» **Görev Listesi**:
- 1) CHP kongre metnini iki cümleyle özetleyin.
- 2) CHP kongre metnine göre olağanüstü kongre talebinin üzerinden kaç gün geçmiştir?
- 3) CHP kongre metnini son cümlesinden itibaren devam ettirin.

CHP’deki olağanüstü kongre tartışmaları her geçen gün artıyor. Çünkü olağanüstü kongre talebinin üzerinden tam 11 gün geçmesine rağmen, kongrenin yapılacağına ya da yapılmayacağına ilişkin herhangi bir karar yok.
CHP’deki olağanüstü kongre tartışmaları her geçen gün artıyor. Çünkü olağanüstü kongre talebinin üzerinden tam 11 gün geçmesine rağmen, kongrenin yapılacağına ya da yapılmayacağına ilişkin herhangi bir karar yok.
*
Dilerseniz, söz konusu süreci kısaca özetleyelim, hafızaları tazeleyelim ve CHP Tepebaşı İlçe Başkanı Atilay Dalgıç’ın ‘ders’ niteliğindeki açıklamasını aktaralım…
*
CHP eski İl Başkanı Sinan Özkar ve beraberindeki heyet, olağanüstü kongrenin gerçekleştirilmesi için atama yoluyla göreve gelen mevcut İl Başkanı Abdülkadir Adar’la görüştü ve ardından partiye bir dilekçe sunarak olağanüstü kongre talebinde bulundu.

» **Veri Satırları**:

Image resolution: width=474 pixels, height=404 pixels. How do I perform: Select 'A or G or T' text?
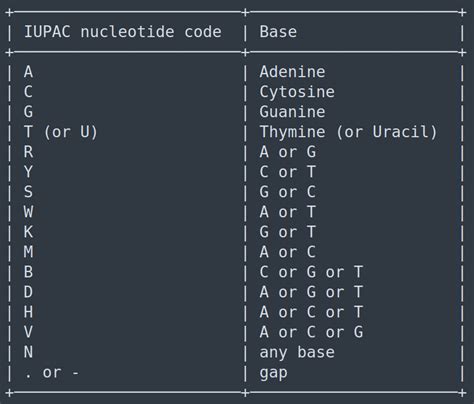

» **Görevlere Göre Yanıtlar**:
- 1) CHP'de olağanüstü kongre tartışmaları giderek artıyor, çünkü talebin üzerinden 11 gün geçmesine rağmen kongrenin yapılıp yapılmayacağına dair bir karar alınmadı. CHP eski İl Başkanı Sinan Özkar ve heyeti, atama yoluyla göreve gelen İl Başkanı Abdülkadir Adar'la görüştü ve ardından partiye dilekçe vererek olağanüstü kongre talep etti.

- 2) Tam 11 gün.

- 3)
*
Bu talebin ardından parti içerisinde çeşitli tartışmalar cereyan etti.
*
Partinin bir kanadı, parti tüzüğünün bazı maddelerini öne sürerek, olağanüstü kongrenin yapılamayacağını, Haziran’da zaten olağan kongre sürecinin başlayacağını ifade ediyor. Partinin diğer kanadı ise, yine parti tüzüğünün bazı maddelerini dayanak sunarak, olağanüstü kongrenin derhal toplanması gerektiğini belirtiyor.
*
Bunun yanı sıra, partinin bir kanadı, olağanüstü kongre talebinin, partinin başarısına gölge düşürdüğünü, ‘CHP yine kavga ediyor’ algısına yardımcı olduğunu iddia ediyor. Partinin diğer kanadı ise, parti tüzüğünün es geçilemeyeceği, tüzüğün işletilmesinin parti içi karışıklığa değil, partinin düzgün bir zeminde ilerlemesine yardımcı olacağını belirtiyor.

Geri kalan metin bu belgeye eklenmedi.